Voice Activity Detection

Frame-level voice activity detection with adaptive feature normalization and onset/hangover smoothing.

The detector extracts five features per frame:

Index

Feature

0

Energy

1

Zero-crossing rate

2

Spectral entropy

3

Spectral flatness

4

Band energy ratio

Features are normalized to [0.0, 1.0] using adaptive EMA tracking, then combined into a weighted score:

\[S = \sum_{i=0}^{4} w_i \cdot \hat{f}_i\]

An onset/hangover state machine smooths the final decision.

class pyminidsp.VAD(*, threshold=None, onset_frames=None, hangover_frames=None, adaptation_rate=None, band_low_hz=None, band_high_hz=None, weights=None)[source]

Voice activity detector with adaptive feature normalization and onset/hangover smoothing.

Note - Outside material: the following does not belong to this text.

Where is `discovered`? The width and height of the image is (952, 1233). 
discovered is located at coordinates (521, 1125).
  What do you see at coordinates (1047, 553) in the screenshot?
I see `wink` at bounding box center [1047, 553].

Wraps the miniDSP C library’s stateful VAD API. The detector extracts five features per frame (energy, ZCR, spectral entropy, spectral flatness, band energy ratio), normalizes them adaptively, computes a weighted score, and applies an onset/hangover state machine.

Example

>>> detector = VAD(threshold=0.4)
>>> detector.calibrate(silence_frame, sample_rate=16000.0)
>>> decision, score, features = detector.process_frame(frame, 16000.0)
import pyminidsp as md

detector = md.VAD(threshold=0.4)

# Calibrate with silence
silence = md.white_noise(320, amplitude=0.0, seed=0)
for _ in range(10):
    detector.calibrate(silence, sample_rate=16000.0)

# Process a single frame
frame = md.sine_wave(320, amplitude=1.0, freq=1000.0, sample_rate=16000.0)
decision, score, features = detector.process_frame(frame, 16000.0)

# Batch-process an entire signal
signal = md.sine_wave(16000, amplitude=1.0, freq=1000.0, sample_rate=16000.0)
decisions, scores, features = detector.process(signal, 16000.0, frame_len=320)
Parameters:
  • threshold (float | None)

  • onset_frames (int | None)

  • hangover_frames (int | None)

  • adaptation_rate (float | None)

  • band_low_hz (float | None)

  • band_high_hz (float | None)

  • weights (Sequence[float] | None)

calibrate(signal, sample_rate)[source]

Feed a known-silence frame to seed the adaptive normalization.

Call this on several silence frames before live processing to improve initial accuracy.

Parameters:
  • signal (ArrayLike) – Frame samples (1-D array).

  • sample_rate (float) – Sample rate in Hz.

Return type:

None

process_frame(signal, sample_rate)[source]

Process one audio frame and return the VAD decision.

Parameters:
  • signal (ArrayLike) – Frame samples (1-D array).

  • sample_rate (float) – Sample rate in Hz.

Returns:

A tuple of (decision, score, features) where decision is 1 (speech) or 0 (silence), score is the combined weighted score in [0.0, 1.0], and features is a float64 array of length 5 containing the normalized feature values.

Return type:

tuple[int, float, ndarray[tuple[Any, …], dtype[float64]]]

process(signal, sample_rate, frame_len)[source]

Segment a signal into non-overlapping frames and process each one.

Parameters:
  • signal (ArrayLike) – Input signal (1-D array).

  • sample_rate (float) – Sample rate in Hz.

  • frame_len (int) – Number of samples per frame.

Returns:

A tuple of (decisions, scores, features) where decisions is an int32 array of length num_frames, scores is a float64 array of length num_frames, and features is a float64 array of shape (num_frames, 5).

Return type:

tuple[ndarray[tuple[Any, …], dtype[int32]], ndarray[tuple[Any, …], dtype[float64]], ndarray[tuple[Any, …], dtype[float64]]]

pyminidsp.VAD_NUM_FEATURES

Number of features extracted per frame (5).